[Saved entries]
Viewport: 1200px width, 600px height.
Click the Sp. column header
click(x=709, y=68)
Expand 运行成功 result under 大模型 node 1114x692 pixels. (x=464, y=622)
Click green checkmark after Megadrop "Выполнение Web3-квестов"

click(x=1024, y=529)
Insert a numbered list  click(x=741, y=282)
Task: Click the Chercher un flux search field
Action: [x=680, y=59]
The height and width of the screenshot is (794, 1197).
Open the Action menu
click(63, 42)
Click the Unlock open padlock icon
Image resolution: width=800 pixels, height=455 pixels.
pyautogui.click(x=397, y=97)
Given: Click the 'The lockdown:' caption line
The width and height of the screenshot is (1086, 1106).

What you need to do ▸ Take the entries above and return all of them exactly.

Exercise output ▸
Viewport: 1200px width, 600px height.
Click the Sp. column header
click(x=709, y=68)
Expand 运行成功 result under 大模型 node 1114x692 pixels. (x=464, y=622)
Click green checkmark after Megadrop "Выполнение Web3-квестов"

click(x=1024, y=529)
Insert a numbered list  click(x=741, y=282)
Task: Click the Chercher un flux search field
Action: [x=680, y=59]
The height and width of the screenshot is (794, 1197).
Open the Action menu
click(63, 42)
Click the Unlock open padlock icon
Image resolution: width=800 pixels, height=455 pixels.
pyautogui.click(x=397, y=97)
Given: Click the 'The lockdown:' caption line
The width and height of the screenshot is (1086, 1106).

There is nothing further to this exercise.